Employer's "legitimate, independent, and nondiscriminatory reasons" for its personnel actions trumps employee's complaint of discrimination and retaliation

Employer's "legitimate, independent, and nondiscriminatory reasons" for its personnel actions trumps employee's complaint of discrimination and retaliation
Cubelo v City of New York, 2019 NY Slip Op 00689, Appellate Division, First Department

The Plaintiff in this action, who was born in Spain, contended that he was passed over for several promotions by the New York City Department of Transportation [DOT] as a result of DOT's giving persons of South Asian descent preference in promotions. He also claimed that DOT retaliated against him after he had filed complaints alleging unlawful discrimination and a union grievance by "transferring* him to a lesser position" in violation of the State** and City Human Rights Laws.***

The Appellate Division said that DOT had established, prima facie, "legitimate, independent, and nondiscriminatory reasons" for the personnel actions underlying Plaintiff's complaints. The court explained that the record supports DOT's explanation that the candidates selected for promotion over Plaintiff were chosen because the individuals appointed "were better qualified for the job, having advanced degrees and directly relevant experience that [Plaintiff] did not possess."

Although Plaintiff contended that these candidates were actually promoted as a result of preferential treatment toward employees of South Asian descent, the Appellate Division noted that Plaintiff failed to submit evidence that in making these decisions his supervisors took into account the fact that he was not of South Asian descent. Further, said the court, Plaintiff's contention that the real reason for the decisions constituted unlawful discrimination was undermined by the fact that a woman of Polish descent was ultimately hired to occupy one of the four positions for which he applied and that Plaintiff failed to raise an issue of fact whether DOT's proffered reasons concerning the promotions were false and a pretext for, or motivated at least in part by, discrimination.

Addressing Plaintiff's allegations of retaliation after he had filed discrimination complaints and grievances, the court said that DOT had also established prima facie that Plaintiff's departmental transfer was not made in retaliation for his complaints of discrimination because it did not constitute an "adverse employment action" or an "action that disadvantaged him."

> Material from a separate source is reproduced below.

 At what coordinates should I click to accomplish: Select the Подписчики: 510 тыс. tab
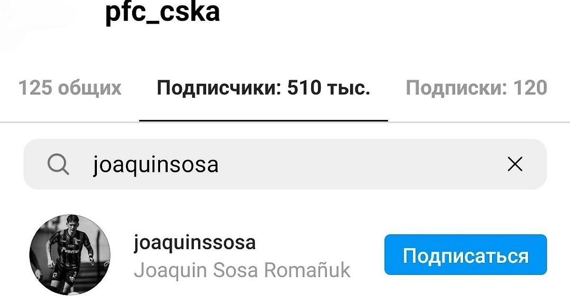point(264,88)
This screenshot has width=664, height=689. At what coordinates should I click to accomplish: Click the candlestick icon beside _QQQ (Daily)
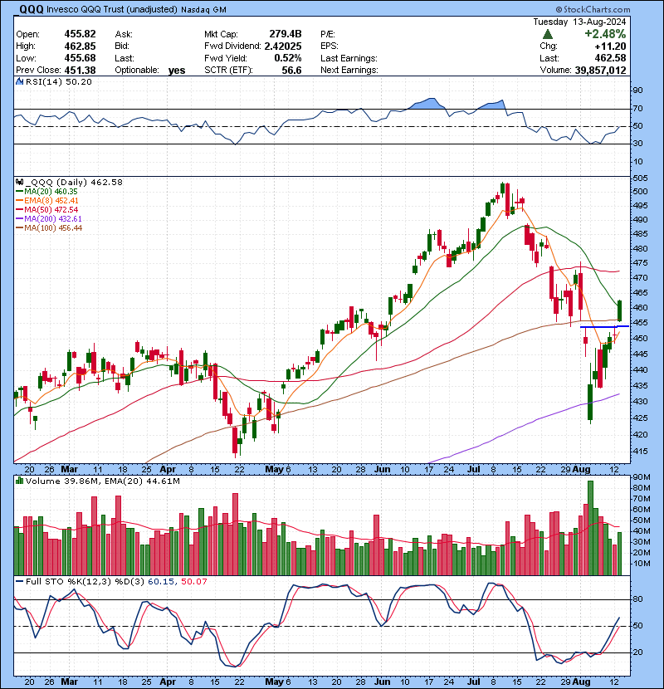tap(17, 182)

As to Plaintiff's filing a grievance with his union, his grievance alleged that he was performing out-of-title work in his former position. The Appellate Division pointed out that Plaintiff's reassignment was initiated as a remedy for the grievance and Plaintiff continued to earn the same salary and benefits while serving in the same title in his new position.

The Appellate Division unanimously affirmed Supreme Court's granting DOT's motion for summary judgment dismissing Petitioner's complaint.  

* The movement of an individual from one position to a second position subject to the jurisdiction of the same appointing authority is typically described as a "reassignment." In contrast, the movement of an employee from one position to a second position under the jurisdiction of a different appointing authority is typically characterized as a "transfer."  Although the term "transfer" is used in this decision to describe the personnel action Plaintiff experienced, the term "reassignment" is, in opinion of NYPPL's editor, the appropriate term to describe the relevant "personnel action" in this instance. Contrast, for example, 4 NYCRR 1.2(b)(1) with 4 NYCRR 1.2(b)(2).

** See Executive Law §296.

*** See Administrative Code of City of NY §8-107.